WHAT YOU WILL DO. Print the line containing "Given: Click the Sign up purchase button" and every later line of the records. Keep each one exactly as given, ending with the last.

AVAILABLE DATA.
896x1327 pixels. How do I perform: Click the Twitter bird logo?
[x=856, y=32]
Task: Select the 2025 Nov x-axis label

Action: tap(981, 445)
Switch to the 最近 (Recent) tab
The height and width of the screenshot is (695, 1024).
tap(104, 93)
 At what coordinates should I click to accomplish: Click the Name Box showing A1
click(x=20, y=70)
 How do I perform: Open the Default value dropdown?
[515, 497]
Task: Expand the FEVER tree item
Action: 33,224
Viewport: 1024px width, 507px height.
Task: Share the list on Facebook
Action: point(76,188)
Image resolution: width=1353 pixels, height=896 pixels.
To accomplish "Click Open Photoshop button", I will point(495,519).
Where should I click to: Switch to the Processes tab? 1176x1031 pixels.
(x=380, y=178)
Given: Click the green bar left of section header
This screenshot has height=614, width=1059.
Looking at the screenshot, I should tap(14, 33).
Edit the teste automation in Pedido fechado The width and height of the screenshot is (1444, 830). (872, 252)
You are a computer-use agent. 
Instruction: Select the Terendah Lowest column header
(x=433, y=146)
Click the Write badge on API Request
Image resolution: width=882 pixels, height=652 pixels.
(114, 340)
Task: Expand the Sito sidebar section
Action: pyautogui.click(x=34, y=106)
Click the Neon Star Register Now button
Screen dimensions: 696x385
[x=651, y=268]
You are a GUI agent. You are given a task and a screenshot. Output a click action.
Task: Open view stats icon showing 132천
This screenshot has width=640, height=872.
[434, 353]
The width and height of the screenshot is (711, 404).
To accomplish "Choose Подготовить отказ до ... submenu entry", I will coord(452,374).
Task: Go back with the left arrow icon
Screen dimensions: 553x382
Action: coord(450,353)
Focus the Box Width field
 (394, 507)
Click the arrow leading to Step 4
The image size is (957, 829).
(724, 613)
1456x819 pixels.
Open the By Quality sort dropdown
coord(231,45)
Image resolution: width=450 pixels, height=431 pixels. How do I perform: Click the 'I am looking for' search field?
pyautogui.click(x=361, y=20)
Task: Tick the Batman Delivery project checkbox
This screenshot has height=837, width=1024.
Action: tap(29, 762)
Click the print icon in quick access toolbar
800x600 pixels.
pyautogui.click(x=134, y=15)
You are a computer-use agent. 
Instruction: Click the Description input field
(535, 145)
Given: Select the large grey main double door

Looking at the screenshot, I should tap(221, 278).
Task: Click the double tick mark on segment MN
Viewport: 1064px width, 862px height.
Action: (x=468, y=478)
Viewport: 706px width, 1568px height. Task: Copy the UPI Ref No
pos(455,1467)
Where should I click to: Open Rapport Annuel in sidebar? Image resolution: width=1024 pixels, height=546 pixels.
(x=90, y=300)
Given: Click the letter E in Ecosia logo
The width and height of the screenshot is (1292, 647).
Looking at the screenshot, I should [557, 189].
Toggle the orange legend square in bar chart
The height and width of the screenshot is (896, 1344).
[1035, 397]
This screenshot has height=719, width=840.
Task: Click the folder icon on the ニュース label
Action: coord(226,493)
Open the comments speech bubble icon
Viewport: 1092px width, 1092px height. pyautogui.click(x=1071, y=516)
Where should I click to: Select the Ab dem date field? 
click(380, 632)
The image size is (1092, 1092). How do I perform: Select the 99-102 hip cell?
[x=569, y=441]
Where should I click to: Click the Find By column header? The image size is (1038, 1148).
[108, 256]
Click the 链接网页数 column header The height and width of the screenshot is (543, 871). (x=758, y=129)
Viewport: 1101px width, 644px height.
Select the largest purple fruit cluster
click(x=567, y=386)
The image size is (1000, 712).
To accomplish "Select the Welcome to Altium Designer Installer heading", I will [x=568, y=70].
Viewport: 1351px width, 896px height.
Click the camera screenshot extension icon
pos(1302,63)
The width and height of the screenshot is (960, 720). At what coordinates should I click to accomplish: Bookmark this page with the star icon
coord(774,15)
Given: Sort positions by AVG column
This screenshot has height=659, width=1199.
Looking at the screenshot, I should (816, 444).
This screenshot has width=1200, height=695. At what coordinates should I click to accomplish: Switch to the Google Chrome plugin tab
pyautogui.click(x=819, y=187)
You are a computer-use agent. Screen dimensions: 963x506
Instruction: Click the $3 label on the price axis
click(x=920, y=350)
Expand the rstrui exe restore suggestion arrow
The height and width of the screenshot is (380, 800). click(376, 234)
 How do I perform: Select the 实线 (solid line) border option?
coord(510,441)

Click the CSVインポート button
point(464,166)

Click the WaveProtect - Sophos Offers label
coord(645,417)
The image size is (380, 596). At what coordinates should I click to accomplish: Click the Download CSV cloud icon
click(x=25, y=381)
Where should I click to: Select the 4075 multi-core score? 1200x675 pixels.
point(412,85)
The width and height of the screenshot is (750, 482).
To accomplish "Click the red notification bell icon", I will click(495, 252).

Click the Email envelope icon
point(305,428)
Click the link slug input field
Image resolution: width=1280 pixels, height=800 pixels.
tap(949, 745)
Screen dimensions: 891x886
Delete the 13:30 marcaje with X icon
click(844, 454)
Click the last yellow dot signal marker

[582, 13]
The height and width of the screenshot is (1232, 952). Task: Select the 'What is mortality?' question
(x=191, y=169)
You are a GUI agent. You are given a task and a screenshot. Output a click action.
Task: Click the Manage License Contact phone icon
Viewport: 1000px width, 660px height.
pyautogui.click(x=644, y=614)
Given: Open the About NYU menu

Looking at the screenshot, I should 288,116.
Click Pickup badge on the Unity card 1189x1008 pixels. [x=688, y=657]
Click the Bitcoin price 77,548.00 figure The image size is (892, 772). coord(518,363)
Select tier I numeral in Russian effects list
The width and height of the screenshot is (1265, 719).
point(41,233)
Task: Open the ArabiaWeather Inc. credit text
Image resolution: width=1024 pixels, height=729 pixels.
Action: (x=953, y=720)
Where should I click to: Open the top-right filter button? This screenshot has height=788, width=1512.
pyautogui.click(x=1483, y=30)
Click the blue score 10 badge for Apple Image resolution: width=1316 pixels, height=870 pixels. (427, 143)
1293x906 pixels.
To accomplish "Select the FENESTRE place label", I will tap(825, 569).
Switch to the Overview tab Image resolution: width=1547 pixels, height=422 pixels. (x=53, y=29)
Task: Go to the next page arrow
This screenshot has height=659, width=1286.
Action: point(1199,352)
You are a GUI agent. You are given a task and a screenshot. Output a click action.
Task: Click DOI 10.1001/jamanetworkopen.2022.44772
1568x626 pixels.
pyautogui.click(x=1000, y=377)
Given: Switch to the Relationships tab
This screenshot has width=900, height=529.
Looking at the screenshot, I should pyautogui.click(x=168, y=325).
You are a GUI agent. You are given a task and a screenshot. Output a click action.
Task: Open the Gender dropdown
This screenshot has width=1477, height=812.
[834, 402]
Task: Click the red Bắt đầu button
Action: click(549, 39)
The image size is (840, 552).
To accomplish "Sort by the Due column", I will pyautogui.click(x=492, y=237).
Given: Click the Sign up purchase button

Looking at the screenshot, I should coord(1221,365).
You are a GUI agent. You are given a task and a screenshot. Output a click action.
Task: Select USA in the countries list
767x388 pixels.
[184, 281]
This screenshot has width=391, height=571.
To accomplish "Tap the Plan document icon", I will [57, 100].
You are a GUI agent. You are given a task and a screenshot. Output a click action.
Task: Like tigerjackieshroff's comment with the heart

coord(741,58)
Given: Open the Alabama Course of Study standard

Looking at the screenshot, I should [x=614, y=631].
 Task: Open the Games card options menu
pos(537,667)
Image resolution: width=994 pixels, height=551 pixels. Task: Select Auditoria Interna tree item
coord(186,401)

FINAL ANSWER.
Given: Click the Sign up purchase button

Looking at the screenshot, I should coord(1221,365).
You are a GUI agent. You are given a task and a screenshot. Output a click action.
Task: Select USA in the countries list
767x388 pixels.
[184, 281]
This screenshot has width=391, height=571.
To accomplish "Tap the Plan document icon", I will [57, 100].
You are a GUI agent. You are given a task and a screenshot. Output a click action.
Task: Like tigerjackieshroff's comment with the heart

coord(741,58)
Given: Open the Alabama Course of Study standard

Looking at the screenshot, I should [x=614, y=631].
 Task: Open the Games card options menu
pos(537,667)
Image resolution: width=994 pixels, height=551 pixels. Task: Select Auditoria Interna tree item
coord(186,401)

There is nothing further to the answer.